The second group had a median VBD value of 71 in their follow-up seasons. Of the 25 RBs in the first group, 10 of them surpassed a VBD value of 71 in their follow-up seasons, while 15 of them did worse than a VBD value of 71 in their follow-up seasons.

3. Analyzing the results.

The group coming off of 370+ carry seasons has a 10-15 record against the median of the group coming off of 344-369 carry seasons. That is exactly one standard error below what would be expected if the groups were presumed equal. (If each RB from the first group, in accordance with the null hypothesis, has a 50% chance of beating the median from the second group, the standard error is just the difference between the RBs who beat that median and the RBs who are beaten by it, divided by the square root of the sample size - in this case, five divided by the square root of 25, or one.)

So not only does that fall short of the four standard errors generally required when back-testing a hypothesis against the data used to form it, but it even falls short of the two standard errors generally required when testing a hypothesis against fresh data.

Are those really the appropriate standards, though? It depends.

Those standards are overly stringent if we care only about whether a hypothesis is more likely to be true than not. If we have Larry Johnson and Frank Gore otherwise rated exactly evenly, for example, and are using the "Curse of 370" strictly as a tiebreaker, then we would not need airtight evidence of the Curse to pass on Johnson for Gore - a mere scintilla would suffice. But if we otherwise have Johnson rated solidly ahead of Gore, then we should want to be rather more confident in the Curse before selecting Gore instead of Johnson.

There is a sort of sliding scale.
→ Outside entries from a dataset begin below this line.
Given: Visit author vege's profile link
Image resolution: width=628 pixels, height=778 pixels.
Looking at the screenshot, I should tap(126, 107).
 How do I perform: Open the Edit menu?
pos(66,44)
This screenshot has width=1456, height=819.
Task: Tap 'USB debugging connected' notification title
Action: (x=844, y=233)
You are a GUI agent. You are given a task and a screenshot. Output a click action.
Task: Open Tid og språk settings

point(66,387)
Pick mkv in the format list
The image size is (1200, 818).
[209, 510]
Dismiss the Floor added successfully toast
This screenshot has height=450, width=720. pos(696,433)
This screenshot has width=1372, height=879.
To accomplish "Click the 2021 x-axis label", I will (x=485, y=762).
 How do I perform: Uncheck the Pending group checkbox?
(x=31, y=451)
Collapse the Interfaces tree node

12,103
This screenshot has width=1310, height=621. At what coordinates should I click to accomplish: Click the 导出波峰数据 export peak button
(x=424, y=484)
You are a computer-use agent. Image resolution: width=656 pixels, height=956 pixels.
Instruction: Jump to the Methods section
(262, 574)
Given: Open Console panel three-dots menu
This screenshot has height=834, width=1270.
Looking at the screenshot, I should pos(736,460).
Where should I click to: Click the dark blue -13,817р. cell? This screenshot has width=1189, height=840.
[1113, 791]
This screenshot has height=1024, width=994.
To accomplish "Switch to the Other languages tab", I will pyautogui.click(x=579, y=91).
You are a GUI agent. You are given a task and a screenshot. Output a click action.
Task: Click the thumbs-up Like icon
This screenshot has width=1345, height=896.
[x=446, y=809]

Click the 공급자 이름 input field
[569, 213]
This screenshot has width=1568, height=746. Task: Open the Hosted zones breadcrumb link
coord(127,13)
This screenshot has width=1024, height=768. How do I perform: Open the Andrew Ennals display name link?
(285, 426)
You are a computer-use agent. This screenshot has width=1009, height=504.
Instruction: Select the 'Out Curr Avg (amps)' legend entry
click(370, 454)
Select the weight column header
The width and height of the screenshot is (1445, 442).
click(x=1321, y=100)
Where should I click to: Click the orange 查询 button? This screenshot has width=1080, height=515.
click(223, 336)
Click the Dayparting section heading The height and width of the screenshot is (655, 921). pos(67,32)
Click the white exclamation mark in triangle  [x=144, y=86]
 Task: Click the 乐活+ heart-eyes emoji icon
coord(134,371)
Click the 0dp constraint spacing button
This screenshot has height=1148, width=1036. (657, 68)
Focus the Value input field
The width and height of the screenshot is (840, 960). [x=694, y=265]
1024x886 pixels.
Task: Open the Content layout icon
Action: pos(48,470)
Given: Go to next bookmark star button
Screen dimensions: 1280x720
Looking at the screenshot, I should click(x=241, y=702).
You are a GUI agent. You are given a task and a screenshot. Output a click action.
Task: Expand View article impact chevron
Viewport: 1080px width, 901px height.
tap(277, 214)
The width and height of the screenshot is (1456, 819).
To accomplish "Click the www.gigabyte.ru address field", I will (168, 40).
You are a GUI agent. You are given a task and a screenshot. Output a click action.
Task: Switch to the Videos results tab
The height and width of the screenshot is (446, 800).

Assuming we like Johnson better than Gore before considering the curse, then the larger the difference between the two, the more confident we would need to be in the reality of the Curse before we should pass on Johnson.

While I would consider the Curse to be unconfirmed from a statistical standpoint, my tentative view is that, beyond a certain workload in Year N, a running back's productivity in Year N+1 will probably be adversely affected. But the sample of very high-volume runners is currently small enough that it's hard to draw any firm conclusions about what the cutoff point is (although it is very likely below 417 carries), what categories of runners are most likely to be affected (e.g., does college workload count?), or how it should be quantified. This is especially true since many of the runners in that sample played in a slightly different era, with different equipment and different medical treatment available and so on.

Personally, I am drafting Larry Johnson third this year.